請求人は、これらの契約による金銭の交付は、国外取引にあたり、 消費税は不課税であるとしたところ、原処分庁は、課税対象に当たるとして更正処分を行った。
第1審判決(東京地裁平成22年10月13日判決)
消費税法第4条第1項は、役務の提供地の判定について、役務提供は当該役務の提供が行われた場所が国内にあるかどうかにより行う。
しかしながら、当該役務の提供が国内及び国内以外の地域にわたって行われるものである場合は、政令で定めるものとする。
そして、役務の提供が行われた場所が明らかでないものについては、役務の提供を行う者の役務の提供に係る事務所等の所在地が国内にあるかどうかにより判断するものとしている。
また、役務の内容及び対価が合理的に区分される場合は、国内分をもって行うこととするほか、合理的に区分されない場合は、事務所等の所在地とする趣旨である。
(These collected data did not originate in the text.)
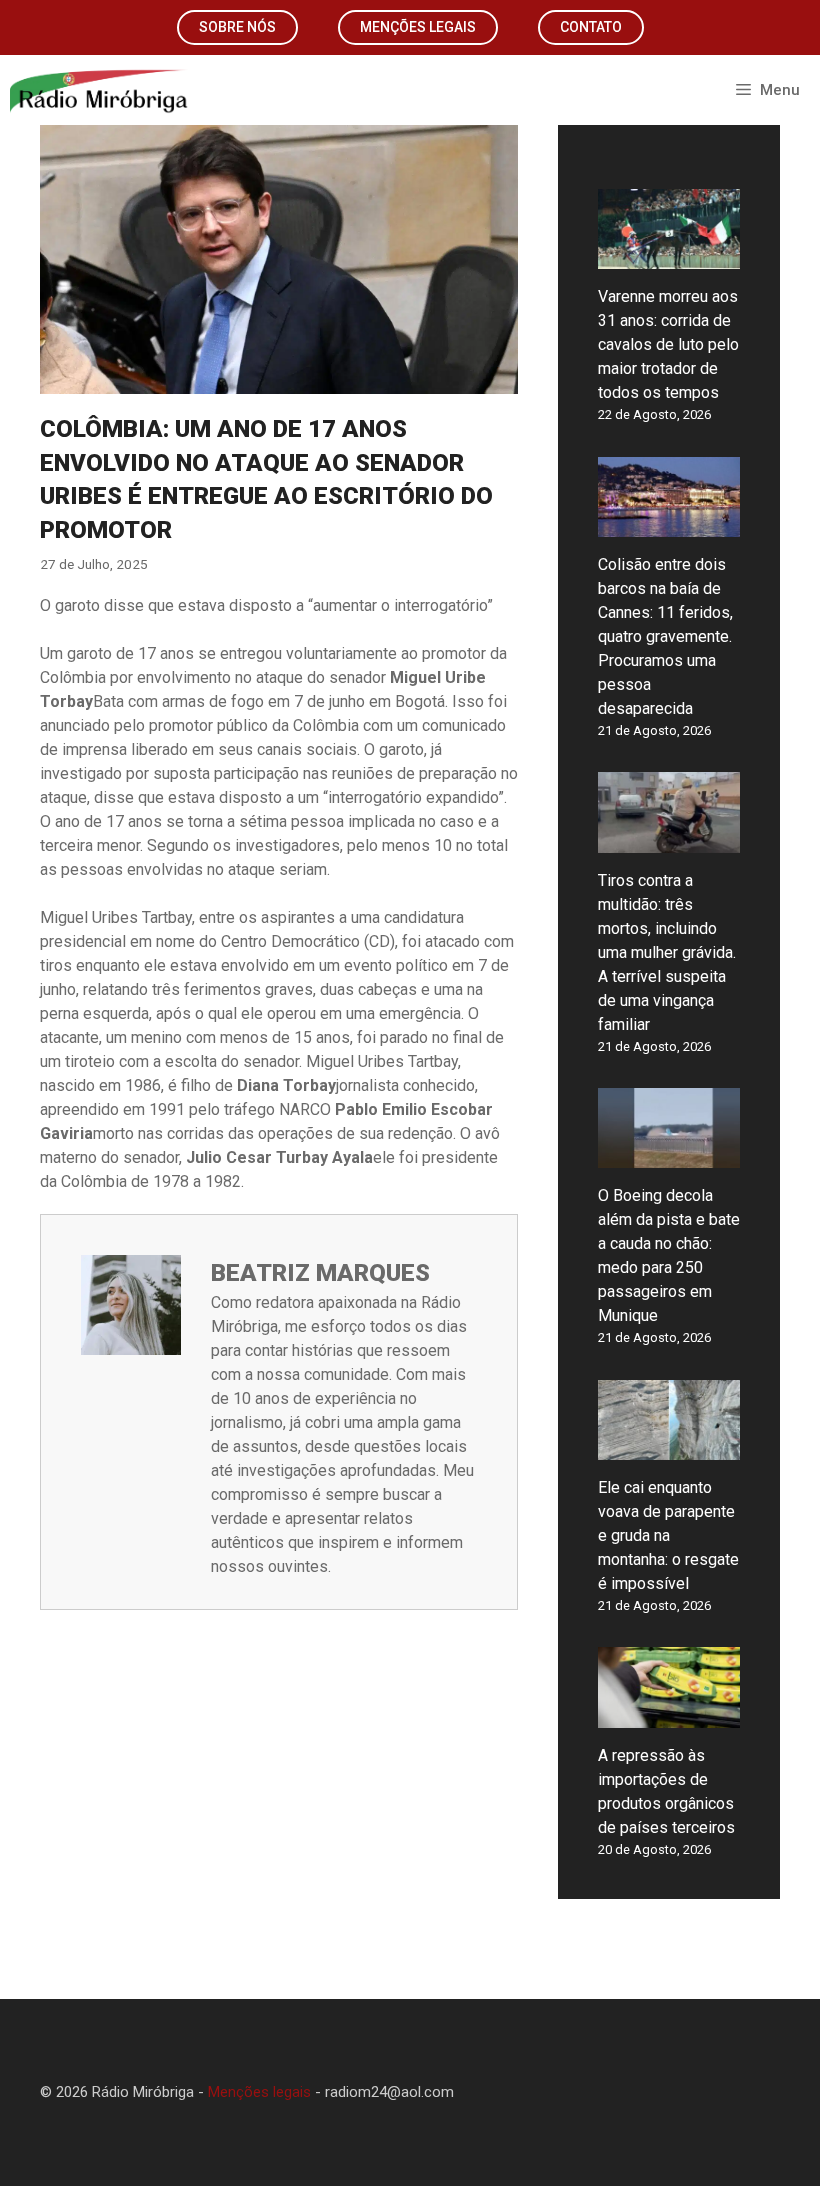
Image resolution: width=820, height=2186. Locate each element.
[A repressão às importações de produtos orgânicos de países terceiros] (669, 1715)
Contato (591, 27)
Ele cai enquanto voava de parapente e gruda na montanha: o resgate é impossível (668, 1535)
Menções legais (418, 27)
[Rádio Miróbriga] (99, 90)
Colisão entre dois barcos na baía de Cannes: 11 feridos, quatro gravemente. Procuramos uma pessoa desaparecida (665, 636)
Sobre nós (237, 27)
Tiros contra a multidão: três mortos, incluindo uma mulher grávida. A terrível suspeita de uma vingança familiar (667, 952)
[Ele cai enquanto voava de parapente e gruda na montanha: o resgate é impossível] (669, 1447)
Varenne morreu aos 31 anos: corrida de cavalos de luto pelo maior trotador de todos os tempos (668, 344)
したがって、同一の者に対して行われる役務の提供で役務の提供場所が国内と国内以外の地域にわたって行われるもののうち、その対価の額が国内の役務に対応するものと国内以外の地域の役務に対応するものとに合理的に区分されていないものをいうと解すべきである。
スポンサー契約における役務提供は、その全体が契約金を対価としているので、合理的に区分されていないから、国内及び国内以外の地域にわたって行われている役務の提供に当たる。
事務所等とは、役務の提供に直接関連する事業活動を行う施設をいうものと解され、その所在地をもって、役務の提供場所に代わる課税対象となるか否かの管轄の基準としている趣旨からすれば、当該役務の提供の管理・支配を行うことを前提とした事務所等がこれに当たると解されるべきである。
請求人は、国内に本店事務所及び工場を有している一方、アメリカには、オペレーション契約に基づいて、B社が専らこれを行っていることから、請求人の役務提供に係る事務所等に当たるのは、本店事務所であると認められ、所在地は日本国内であると認められる。
検討
請求人は、レースがある場合にはB社の工場に常駐しているので、事務所の所在地はアメリカであると主張したものの、
判決では、当該役務提供の管理・支配を行うことを前提とした事務所等は、レース参戦の実質がB社に委託されているから、B社の工場内の事務所で行っていた業務は、スポンサー契約に基づく役務に実質的にかかわるものとは言えないとして、B社の工場が本件における請求人の役務提供を管理・支配する事務所等に当たるとはいえない判示している。